As an examplary problem, we consider the scalar transport equation
$$ \frac{\delta c}{\delta t} + \nabla \cdot (\vec{u} c) = 0 $$in the domain $\Omega = [-1, 1] \times [-1, 1]$, where the concentration $c = c(x,y,t) \in \mathbb{R}$ is unknown and the velocity field is given by $$ \vec{u} = \begin{pmatrix} y\\-x \end{pmatrix} $$ The analytical solution for the problem above is given by $$ c_\text{Exact}(x,y,t) = \cos(\cos(t) x - \sin(t) y) \quad \text{ for } (x,y) \in \Omega, $$ which can be used to describe the initial and boundary conditions.
#r "BoSSSpad.dll"
using System;
using System.Collections.Generic;
using System.Linq;
using ilPSP;
using ilPSP.Utils;
using BoSSS.Platform;
using BoSSS.Foundation;
using BoSSS.Foundation.Grid;
using BoSSS.Foundation.Grid.Classic;
using BoSSS.Foundation.IO;
using BoSSS.Solution;
using BoSSS.Solution.Control;
using BoSSS.Solution.GridImport;
using BoSSS.Solution.Statistic;
using BoSSS.Solution.Utils;
using BoSSS.Solution.Gnuplot;
using BoSSS.Application.BoSSSpad;
using BoSSS.Application.XNSE_Solver;
using static BoSSS.Application.BoSSSpad.BoSSSshell;
Init();
First, we define functions for the given velocity field and the exact solution
public static class MyGlobals {
public static double u(double[] X) => X[1];
public static double v(double[] X) => -X[0];
public static double cExact(double[] X, double t) => Math.Cos(Math.Cos(t)*X[0] - Math.Sin(t)*X[1]);
}
Before implementing the ScalarTransportFlux as done in Tutorial 4, we define both fluxes as functions in terms of the parameters Uin, Uout, the normal vector n and the velocityVector. Recalling the Upwind flux, the corresponding flux function is defined as
using BoSSS.Platform.LinAlg;
Func<double, double, Vector, Vector, double> upwindFlux =
delegate(double Uin, double Uout, Vector n, Vector velocityVector) {
if (velocityVector * n > 0) {
return (velocityVector * Uin) * n;
} else {
return (velocityVector * Uout) * n;
}
};
The second flux we are considering now, is the Lax-Friedrichs flux $$ \hat{f}(c_h^-, c_h^+, \vec{u} \cdot \vec{n}) = \overline{\vec{u} \, c_h} \cdot \vec{n} + \frac{C}{2} \lbrack \lbrack {c_h} \rbrack \rbrack. $$ The constant $C \in \mathbb{R}^+$ has to be sufficiently large in order to guarantee the stability of the numerical scheme. We choose $$ C = \max \vert{\vec{u} \cdot \vec{n}}\vert = 1 $$ for the given problem.
double C = 0.3;
Func<double, double, Vector, Vector, double> laxFriedrichsFlux =
delegate(double Uin, double Uout, Vector n, Vector velocityVector) {
return 0.5 * (Uin + Uout) * velocityVector * n - C * (Uout - Uin);
};
For the implementation of the ScalarTransportFlux we want to generate instances by the definition of the numericalFlux.

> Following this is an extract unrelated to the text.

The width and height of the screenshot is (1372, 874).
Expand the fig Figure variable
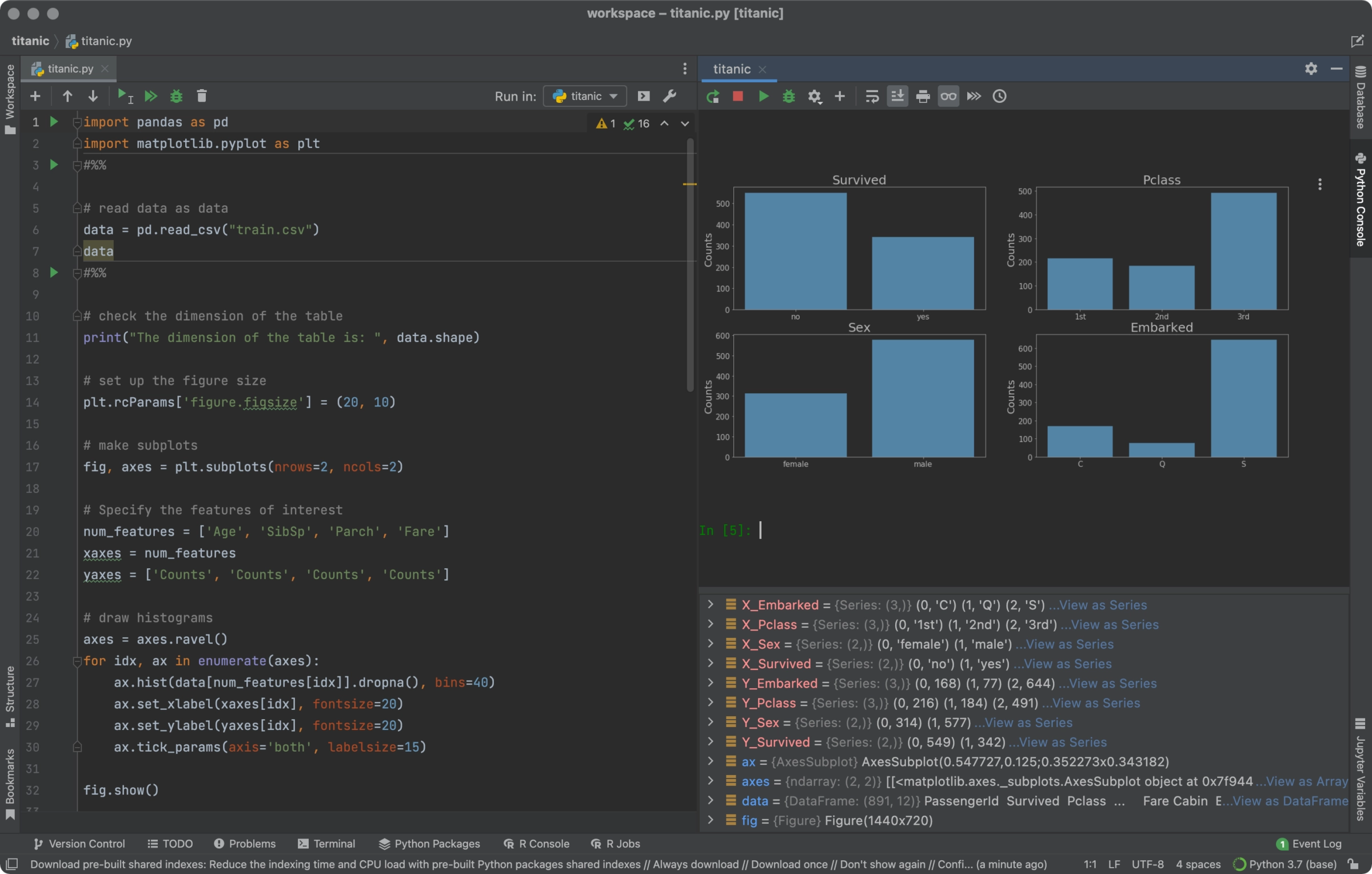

Therefore a new constructor is implemented and the implementation of InnerEdgeFlux is rewritten in terms of the numericalFlux.
class ScalarTransportFlux : NonlinearFlux {
private Func<double, double, Vector, Vector, double> numericalFlux;
// Provides instances of this class with a specific flux implementation
public ScalarTransportFlux(
Func<double, double, Vector, Vector, double> numericalFlux) {
this.numericalFlux = numericalFlux;
}
public override IList<string> ArgumentOrdering {
get { return new string[] { "ch" }; }
}
protected override void Flux(
double time, double[] x, double[] U, double[] output) {
output[0] = MyGlobals.u(x) * U[0];
output[1] = MyGlobals.v(x) * U[0];
}
// Makes use of the flux implementation supplied in the constructor
protected override double InnerEdgeFlux(
double time, double[] x, double[] normal,
double[] Uin, double[] Uout, int jEdge) {
Vector n = new Vector(normal);
Vector velocityVector = new Vector(MyGlobals.u(x), MyGlobals.v(x));
return numericalFlux(Uin[0], Uout[0], n, velocityVector);
}
protected override double BorderEdgeFlux(
double time, double[] x, double[] normal, byte EdgeTag,
double[] Uin, int jEdge) {
double[] Uout = new double[] { MyGlobals.cExact(x, time) };
return InnerEdgeFlux(time, x, normal, Uin, Uout, jEdge);
}
}
For both numerical fluxes we define a DifferentialOperator that uses the corresponding flux to compute div(...)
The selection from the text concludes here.